PROVIDED TEXT:
With only a fraction of the site opened after a decade of excavation,
Gobekli Tepe's significance to the people who built it remains
unclear. Some think it was the center of a fertility rite, with the
two tall stones at the center of each circle representing a man and
woman.


Urfa's tourist board has taken that theory up with alacrity; visit the
Garden of Eden, its brochures trumpet, see Adam and Eve.


Mr. Schmidt, however, is skeptical. He agreed the site could well have
been "the last flowering of a semi-nomadic world that farming was just
about to destroy" and pointed out that if it is in near-perfect
condition today, it is because those who built it buried it soon after
under tons of soil, as though its wild animal-rich world had lost all
meaning.


However, the site is devoid of the fertility symbols that have been
found at other Neolithic sites, and the T-shaped columns, while
clearly semi-human, are sexless.


"I think here we are face to face with the earliest representation of
gods," according to Mr. Schmidt.


"They have no eyes, no mouths, no faces. But they have arms, and they
have hands. They are makers."


"In my opinion, the people who carved them were asking themselves the
biggest questions of all. What is this universe? Why are we here?"


With no evidence of houses or graves near the stones, Mr. Schmidt
thinks the hilltop was a site of pilgrimage for communities within a
radius of roughly 100 miles. He notes how the tallest stones all face
southeast, as if scanning plains that are scattered with contemporary
sites in many ways no less remarkable than Gobekli Tepe.

JOBS:
1 – Reproduce the portion of the Gobekli Tepe passage starting with "With only a" and going on through "Adam and Eve.".
2 – Render this sentence from the Gobekli Tepe passage in French: "However, the site is devoid of the fertility symbols that have been found at other Neolithic sites, and the T-shaped columns, while clearly semi-human, are sexless."

RECORDED DATA:
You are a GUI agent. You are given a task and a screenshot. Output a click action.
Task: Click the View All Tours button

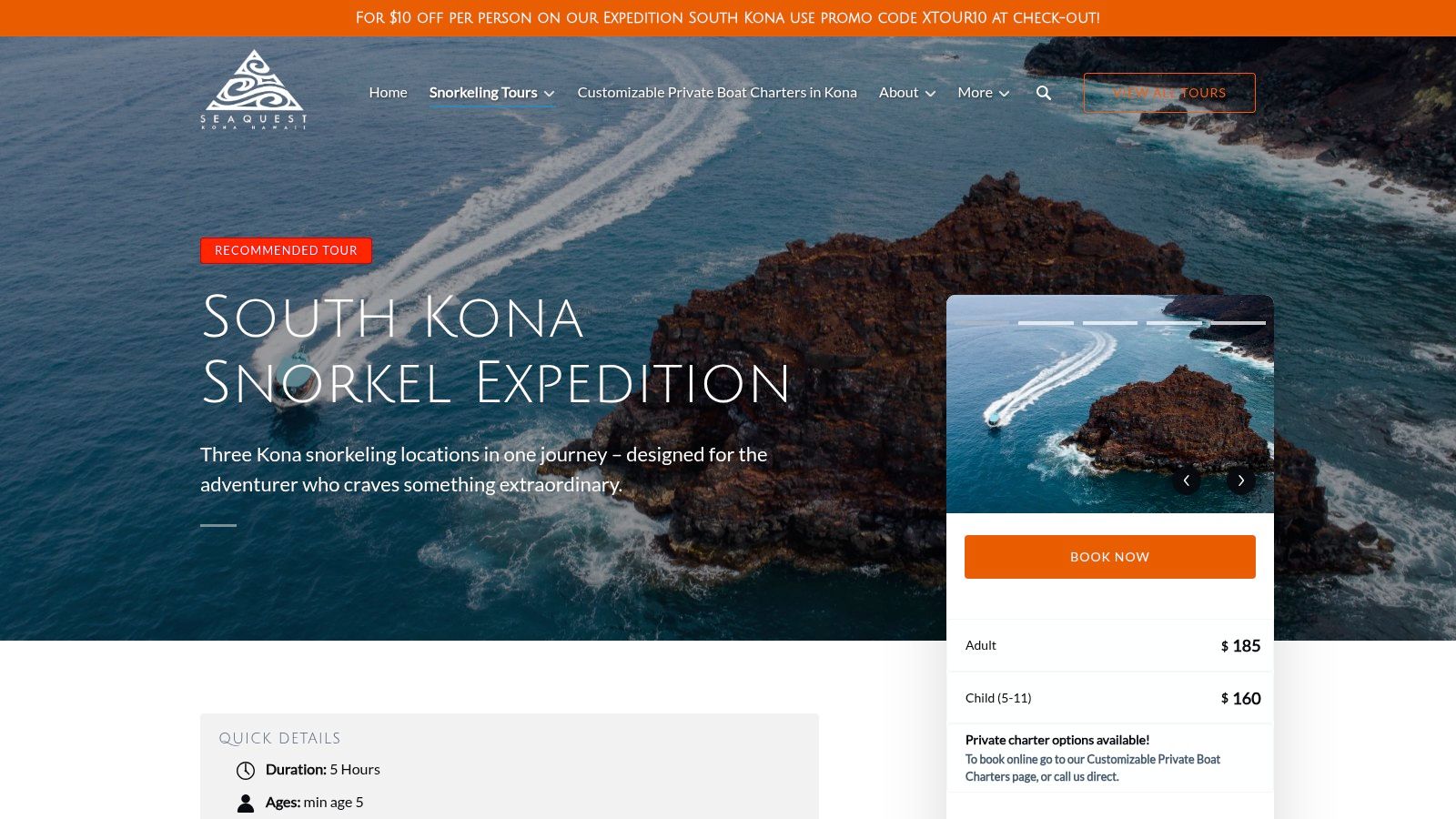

EXPECTED RESULTS:
1 –
With only a fraction of the site opened after a decade of excavation,
Gobekli Tepe's significance to the people who built it remains
unclear. Some think it was the center of a fertility rite, with the
two tall stones at the center of each circle representing a man and
woman.


Urfa's tourist board has taken that theory up with alacrity; visit the
Garden of Eden, its brochures trumpet, see Adam and Eve.

2 – Cependant, le site est dépourvu des symboles de fertilité qui ont été trouvés sur d'autres sites néolithiques, et les colonnes en forme de T, bien que clairement semi-humaines, sont asexuées.